Por nuestra experiencia, detectamos en las empresas las siguientes limitaciones principales en la protección de la información, en todo lo relacionado con aspectos estratégicos, organizativos o de procesos:

  • Falta de una visión global de la naturaleza y criticidad de la información. Las empresas suelen tener razonablemente completos y actualizados (no siempre!) mapas de sistemas pero muy infrecuentemente mapas de repositorios y flujos de datos, con su naturaleza (p.ej. fuente o derivado, conceptos que maneja) y su criticidad (en función del valor).
  • Políticas de protección definidas verticalmente por sistemas, no horizontalmente por lógica del proceso. Ligado a lo anterior, es habitual encontrar que las políticas de protección de datos se hacen verticalmente por el sistema lógico (o físico) que lo alberga, y no por la naturaleza de la fuente. En muchos casos, los responsables del backup, desconocen por completo la naturaleza del repositorio al que están aplicando políticas de backup.
  • Incapacidad de tratar de forma diferenciada, pero combinada, las políticas de protección de los datos y la disponibilidad de los sistemas. En muchos casos, los planes de recuperación de sistemas (lo que permite que un determinado servicio de información se preste) y los planes de protección de datos (lo que permite recuperar una determinado repositorio en caso de pérdida, borrado accidental o corrupción de datos) se gestionan de forma independiente e inconexa.
  • Falta de modelos de análisis de riesgos e impacto económico asociado. La mayoría de organizaciones carece de modelos de riesgo medianamente completos relacionados con los dos aspectos anteriores. Y sobre todo no lo tienen modelizado con la métrica que todo el mundo entiende: DINERO. Esto hace que las políticas de protección de datos (y los modelos de retorno de inversión realizados) sean basados en criterios subjetivos, en algunos casos, espurios.

Limitaciones tecnológicas

En la otra cara de la moneda están las limitaciones tecnológicas derivadas de un mercado de poco glamour (el de las soluciones de backup) y de una creciente complejidad en los requisitos:

  • Predecibilidad de las capacidades y métricas de recuperación. En general las herramientas de backup hacen un trabajo más o menos digno en realizar backups. Pero pregunte a un responsable de backup en la organización de operaciones de IT de una gran empresa si pone la mano en el fuego (y se juega su puesto) porque es capaz de recuperar la información de un sistema crítico con los niveles de servicio acordados en caso de un desastre, a ver qué contesta. En caso afirmativo, pregunte si realiza simulaciones regularmente.
  • Heterogeneidad de los entornos y sistemas técnicos de protección. Cualquier empresa de tamaño mediano / grande acaba teniendo múltiples sistemas y soluciones de backup, complicando los procesos y aumentando el riesgo global de la solución. La adopción de los modelos Cloud solo ha añadido un factor adicional de complejidad que muchas soluciones ‘tradicionales’ no consiguen manejar de forma eficiente.
  • Escalabilidad de los volúmenes de información a proteger. En el ámbito de bigdata es conocida la frase ‘los datos tienen gravedad’. O sea, pesan. Mover datos o realizar copias a efectos de protección o recuperación de los mismos no hace más que incrementar la complejidad técnica del proceso con el incremento (incesante) del volumen de información a manejar.
  • Incapacidad de gestionar en función de la naturaleza específica de la información a proteger. Esto es, en muchos casos, nuestras políticas de backup, por razones técnicas, tienen que usar políticas de ‘café para todos’ cuando se mezclan en los repositorios, información con distinta naturaleza y que no deberían tener los mismos requisitos de protección (por ejemplo, información de alta volatilidad con información voluminosa, pero de baja o nula tasa de cambios).

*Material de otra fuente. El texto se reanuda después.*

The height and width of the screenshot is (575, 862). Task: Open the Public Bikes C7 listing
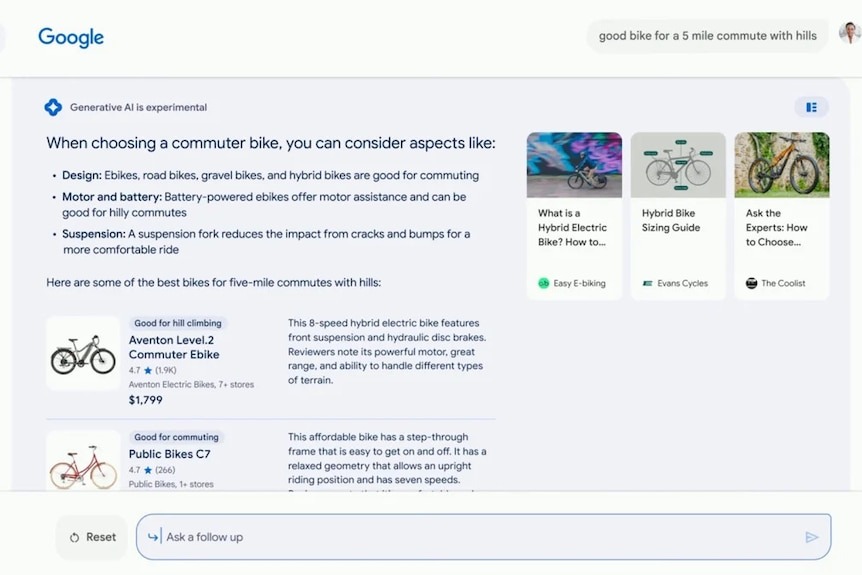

Tendencias en la era de los datos masivos

El crecimiento imparable de los volúmenes de información a procesar y respaldar y el advenimiento de los proyectos de analítica masiva de datos, llevan a una presión adicional, que no se puede resolver de forma lineal. Necesitamos transformaciones radicales en la aproximación tecnológica. Algunas líneas de innovación que destacamos son las siguientes:

  • Protección intrínseca. Lo que buscan las soluciones de protección intrínseca es sustancialmente eliminar la necesidad de realizar una copia de backup con una herramienta de backup convencional. Esto es el repositorio se auto-protege y es capaz de proporcionar una solución a los distintos escenarios de recuperación de información que podemos tener (recuperación completa por desastre físico, borrado accidental, recuperación de una versión previa en el tiempo, aseguramiento de la inalterabilidad de contenidos concretos por razones legales o funcionales, etc.). Hay muchos aspectos a tener en cuenta, pero en general la visión de un repositorio de datos como una sucesión de cambios en el tiempo, es la base que permite abordar estos modelos.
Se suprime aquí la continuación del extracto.